Pacific Palisades, Los Angeles, California
|
Pacific Palisades is a district within the city of Los Angeles, California located between Brentwood to the east, Malibu to the west, Santa Monica to the southeast, the Santa Monica Bay to the southwest, and the Santa Monica Mountains to the north. The area currently has about 27,000 residents. It has many lavish mansions, well-patrolled by ubiquitous private security forces, as well as more modest homes. Because of its distance from inner-city areas, it is generally regarded as one of the safest and most pleasant areas of the city, albeit one with limited nightlife.
Originally the home of the Inceville movie studio, the first of the many "movie ranches" used for making western films and housing a small number of mostly Latino fishermen, the area was first subdivided in the 1920s and settled by Presbyterians One subdivision has streets named for Presbyterian missionaries. For many decades it had a virtual ban on local drinking, a Chinese restaurant famously holding the only liquor license in town. The Presbyterian Church still owns a conference center in Temescal Canyon. Will Rogers owned a large ranch adjoining the Palisades in Santa Monica Canyon, and helped to attract movie stars to the area. It has been the home to a number of intellectuals, such as Aldous Huxley. During World War II a German exile community formed in the Palisades. It was centered at the Amalfi Drive home of Lion Feuchtwanger and included Palisades residents Thomas Mann, Emil Ludwig, and Vicki Baum, along with others in nearby areas, such as Bertolt Brecht. Charles Laughton and Elsa Lanchester were also known for their hospitality. Two California governors, Ronald Reagan and Arnold Schwarzenegger, each lived in the district for many years at different times.

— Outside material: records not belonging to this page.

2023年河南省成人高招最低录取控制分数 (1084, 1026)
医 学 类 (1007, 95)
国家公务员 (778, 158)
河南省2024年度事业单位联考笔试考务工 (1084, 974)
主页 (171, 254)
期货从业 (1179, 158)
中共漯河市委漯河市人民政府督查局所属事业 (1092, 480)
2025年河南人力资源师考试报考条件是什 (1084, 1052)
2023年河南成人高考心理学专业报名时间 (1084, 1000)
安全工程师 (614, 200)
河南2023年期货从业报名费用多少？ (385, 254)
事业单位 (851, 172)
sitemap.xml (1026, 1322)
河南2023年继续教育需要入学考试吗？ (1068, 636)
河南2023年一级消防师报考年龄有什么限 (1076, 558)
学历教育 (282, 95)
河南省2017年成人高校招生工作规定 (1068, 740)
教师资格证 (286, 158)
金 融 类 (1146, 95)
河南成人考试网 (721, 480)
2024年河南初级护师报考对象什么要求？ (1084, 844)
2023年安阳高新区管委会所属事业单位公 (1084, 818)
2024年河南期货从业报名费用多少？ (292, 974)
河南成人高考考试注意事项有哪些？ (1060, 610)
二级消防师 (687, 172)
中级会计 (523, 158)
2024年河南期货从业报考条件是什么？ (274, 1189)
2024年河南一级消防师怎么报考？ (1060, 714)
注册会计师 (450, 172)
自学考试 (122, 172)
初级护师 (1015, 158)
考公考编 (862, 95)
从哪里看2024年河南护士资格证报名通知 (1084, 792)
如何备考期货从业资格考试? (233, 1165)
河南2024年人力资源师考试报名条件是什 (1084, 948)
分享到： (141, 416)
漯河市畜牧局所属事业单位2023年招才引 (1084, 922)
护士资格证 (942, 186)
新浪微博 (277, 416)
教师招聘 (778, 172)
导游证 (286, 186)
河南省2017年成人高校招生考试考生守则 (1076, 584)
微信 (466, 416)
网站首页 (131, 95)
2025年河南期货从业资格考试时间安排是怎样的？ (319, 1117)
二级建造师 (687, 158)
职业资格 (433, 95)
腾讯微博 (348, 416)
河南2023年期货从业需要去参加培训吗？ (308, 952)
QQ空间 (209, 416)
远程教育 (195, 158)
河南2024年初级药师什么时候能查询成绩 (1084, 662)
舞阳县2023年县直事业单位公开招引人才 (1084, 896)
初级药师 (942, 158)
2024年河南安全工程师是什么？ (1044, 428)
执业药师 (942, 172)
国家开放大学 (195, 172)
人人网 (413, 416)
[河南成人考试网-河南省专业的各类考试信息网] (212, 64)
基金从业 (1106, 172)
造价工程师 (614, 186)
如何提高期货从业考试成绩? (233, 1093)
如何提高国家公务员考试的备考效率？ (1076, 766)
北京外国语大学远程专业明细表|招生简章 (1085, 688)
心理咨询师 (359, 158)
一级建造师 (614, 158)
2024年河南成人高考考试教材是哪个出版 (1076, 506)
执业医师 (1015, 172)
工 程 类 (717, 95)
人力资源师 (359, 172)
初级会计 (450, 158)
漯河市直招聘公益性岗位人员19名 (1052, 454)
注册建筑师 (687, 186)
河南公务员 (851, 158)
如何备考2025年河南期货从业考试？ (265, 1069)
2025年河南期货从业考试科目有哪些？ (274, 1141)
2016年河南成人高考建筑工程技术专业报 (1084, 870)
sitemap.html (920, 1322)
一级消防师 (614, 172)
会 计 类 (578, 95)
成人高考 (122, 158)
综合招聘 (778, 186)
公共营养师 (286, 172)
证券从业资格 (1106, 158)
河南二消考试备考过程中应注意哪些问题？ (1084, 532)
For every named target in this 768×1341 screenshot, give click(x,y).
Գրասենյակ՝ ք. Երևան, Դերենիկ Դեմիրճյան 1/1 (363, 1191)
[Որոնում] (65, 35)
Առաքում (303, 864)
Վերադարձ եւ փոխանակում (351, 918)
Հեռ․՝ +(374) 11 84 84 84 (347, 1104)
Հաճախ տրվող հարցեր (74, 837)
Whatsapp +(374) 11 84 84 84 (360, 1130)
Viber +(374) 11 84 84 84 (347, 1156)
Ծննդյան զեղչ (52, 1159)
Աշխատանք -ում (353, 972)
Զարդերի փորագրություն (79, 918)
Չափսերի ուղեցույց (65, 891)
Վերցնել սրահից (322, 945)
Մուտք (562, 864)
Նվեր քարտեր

It is mentioned in The Beach Boys' "Surfin' USA". Band members Mike Love and Dennis Wilson were Pacific Palisades residents, but did not live there at the time they recorded the song. It is also mentioned in the Bran Van 3000 song called Drinkin in L.A. Patti Davis often describes growing up in the Palisades in her memoirs, including The Long Goodbye. The Northern Ireland rock group Ash featured a song named "Pacific Palisades" on their 2001 album Free All Angels. The fictional Marvel Comics superhero team called the The Avengers may have once headquartered in a Pacific Palisades compound.